Cuando las huestes de Tutmosis III se unieron a las de Djehuty, toda la división Set sabía de lo que era capaz aquel joven que aún no había cumplido los diecisiete años. Decían que no se recordaba en el ejército un caso semejante, y no eran pocos los que aseguraban que el dios de la tempestad se había reencarnado en él para dotarle de una fuerza sobrehumana. ¿Cómo si no era capaz de abatir a soldados curtidos en mil batallas? ¿Cómo era posible que demostrara semejante destreza en el uso de las armas? La única respuesta posible era que Set había decidido otorgar su poder a aquel joven,
y
esto a todos llenó de temor.

* * *

Las tres divisiones del faraón se presentaron ante las murallas de Kadesh dispuestas a conquistar la ciudad al precio que fuera. Era la segunda vez que Menjeperre se plantaba ante su príncipe, pues ya en su primera campaña, desarrollada ocho años atrás, el señor de las Dos Tierras asedió la plaza de Meggido durante siete meses, en una operación militar que resultaría memorable. Sin embargo, en aquella ocasión, el príncipe, que se escondía en dicha ciudad, logró escapar hacia su capital del norte, y durante todos aquellos años no había cejado en su empeño de levantar a los países vecinos contra el faraón.

Cuando el ejército de Tutmosis III acampó frente a la ciudad, todos los pueblos de las inmediaciones ya habían sido saqueados, y la mayor parte de sus campos quemados. Además, el dios ordenó que se talaran los árboles de los bosques cercanos, y que se edificaran fortificaciones alrededor de Kadesh para asediar la ciudad convenientemente.
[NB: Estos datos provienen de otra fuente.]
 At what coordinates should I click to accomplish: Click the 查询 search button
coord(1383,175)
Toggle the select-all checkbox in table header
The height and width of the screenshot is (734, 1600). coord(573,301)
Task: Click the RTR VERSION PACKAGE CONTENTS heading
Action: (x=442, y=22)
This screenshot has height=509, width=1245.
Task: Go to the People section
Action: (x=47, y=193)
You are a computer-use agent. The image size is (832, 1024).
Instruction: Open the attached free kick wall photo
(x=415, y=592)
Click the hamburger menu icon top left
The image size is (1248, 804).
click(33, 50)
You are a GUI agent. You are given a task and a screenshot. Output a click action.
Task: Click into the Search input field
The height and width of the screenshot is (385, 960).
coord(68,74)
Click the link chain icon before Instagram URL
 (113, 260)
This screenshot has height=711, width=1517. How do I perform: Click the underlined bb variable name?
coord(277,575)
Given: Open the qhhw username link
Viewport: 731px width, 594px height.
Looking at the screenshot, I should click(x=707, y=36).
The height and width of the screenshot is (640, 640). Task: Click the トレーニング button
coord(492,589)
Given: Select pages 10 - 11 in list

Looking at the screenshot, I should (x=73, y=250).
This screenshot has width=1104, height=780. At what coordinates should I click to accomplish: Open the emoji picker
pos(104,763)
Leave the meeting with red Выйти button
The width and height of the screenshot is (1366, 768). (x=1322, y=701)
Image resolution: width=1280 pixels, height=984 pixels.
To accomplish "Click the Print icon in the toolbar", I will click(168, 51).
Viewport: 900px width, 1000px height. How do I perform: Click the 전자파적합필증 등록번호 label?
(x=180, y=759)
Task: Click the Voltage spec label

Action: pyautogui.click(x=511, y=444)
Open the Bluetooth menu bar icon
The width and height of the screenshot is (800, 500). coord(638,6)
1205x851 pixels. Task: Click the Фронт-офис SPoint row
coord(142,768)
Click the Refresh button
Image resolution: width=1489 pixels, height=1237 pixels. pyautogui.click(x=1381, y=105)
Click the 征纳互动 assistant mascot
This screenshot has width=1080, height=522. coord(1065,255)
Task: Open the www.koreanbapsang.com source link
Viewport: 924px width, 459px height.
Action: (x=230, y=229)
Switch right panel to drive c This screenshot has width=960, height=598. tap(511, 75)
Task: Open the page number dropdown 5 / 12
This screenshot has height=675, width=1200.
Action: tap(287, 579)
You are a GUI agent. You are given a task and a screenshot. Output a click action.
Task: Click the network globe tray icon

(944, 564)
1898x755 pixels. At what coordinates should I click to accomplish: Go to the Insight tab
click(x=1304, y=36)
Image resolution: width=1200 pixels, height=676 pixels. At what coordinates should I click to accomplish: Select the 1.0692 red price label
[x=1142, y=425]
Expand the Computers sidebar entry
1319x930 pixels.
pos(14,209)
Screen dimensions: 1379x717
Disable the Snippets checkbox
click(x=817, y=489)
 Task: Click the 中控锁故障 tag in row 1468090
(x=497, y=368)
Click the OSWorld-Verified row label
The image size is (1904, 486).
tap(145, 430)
Asimismo, estableció su campamento tomando todas las precauciones a fin de poder repeler cualquier ataque enemigo. Para ello hizo excavar un gran foso alrededor del real, y levantar empalizadas con enormes picas en las que dejó apostados centinelas para que las vigilaran. En el centro del campamento montó su tienda, y en torno a ella se levantaron las de sus oficiales. Un acuartelamiento enorme, que bullía repleto de hombres en busca de su ración de gloria.